Further, the present disclosure relates to a device configured for creating 3-Dimensional (3D) map of surroundings of a vehicle. The device is configured to detect one or more special conditions of the surroundings using one or more detectors. Further, the device is configured to control each of one or more cameras and one or more sensing devices to operate alternately, upon detecting the one or more special conditions. Thereafter, the device is configured to generate a 3D data representation of the surroundings based on image data captured by the one or more cameras. Furthermore, the device is configured to generate a further 3D data representation of the surroundings based on sensor data captured by the one or more sensing devices. Thereafter, the device is configured to detect one or more bad regions in the 3D data representation. Lastly, the device is configured to replace the one or more bad regions in the 3D data representation with corresponding regions in the further 3D data representation, to result in a combined 3D map.

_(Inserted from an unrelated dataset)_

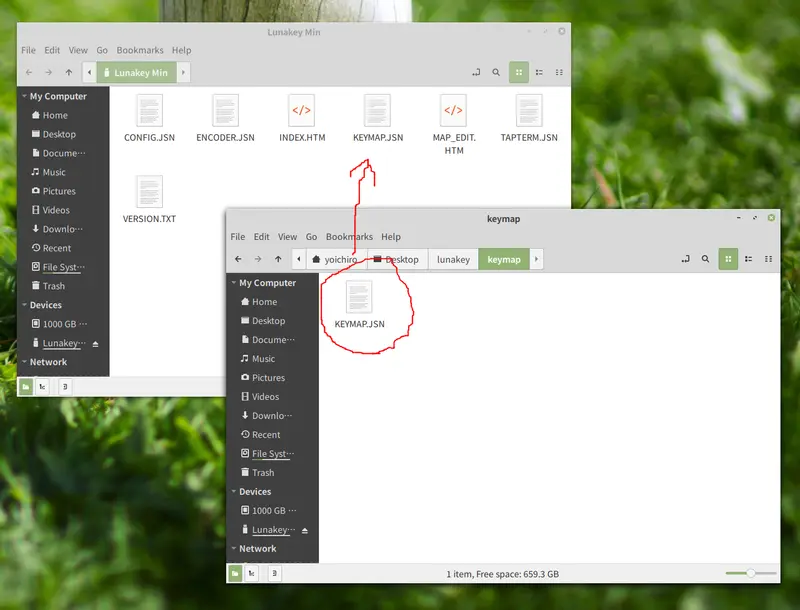
Task: Eject the Lunakey device in keymap window sidebar
Action: click(x=305, y=530)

Embodiments of the disclosure according to the above mentioned Three-Dimensional (3D) map generation system, method and device bring about several technical advantages.

In an embodiment, the Three-Dimensional (3D) map generation system according to the present disclosure helps in generating an accurate and clear 3D map of a surroundings of the vehicle even in the adverse weather conditions and/or malfunction of the one or more cameras.

In an embodiment, the Three-Dimensional (3D) map generation system according to the present disclosure ensures that the one or more sensing devices are activated only during the special conditions of the surroundings. That is, only the feed from the one or more cameras are used for generating the 3D map in normal conditions of the surroundings. This helps in optimal usage of the one or more sensing devices, reducing complexity/time of computation and preventing additional processing costs.

In an embodiment, according to the present disclosure, the one or more cameras and the one or more sensing devices are activated sequentially and/or alternately in a multiplexed time frame. This helps in reducing the processing time required for generating the 3D map of the surroundings.

In an embodiment, the 3D map generation system according to the present disclosure dynamically detects and replaces the bad regions in the 3D data representation. This helps in generating accurate 3D map of the surroundings.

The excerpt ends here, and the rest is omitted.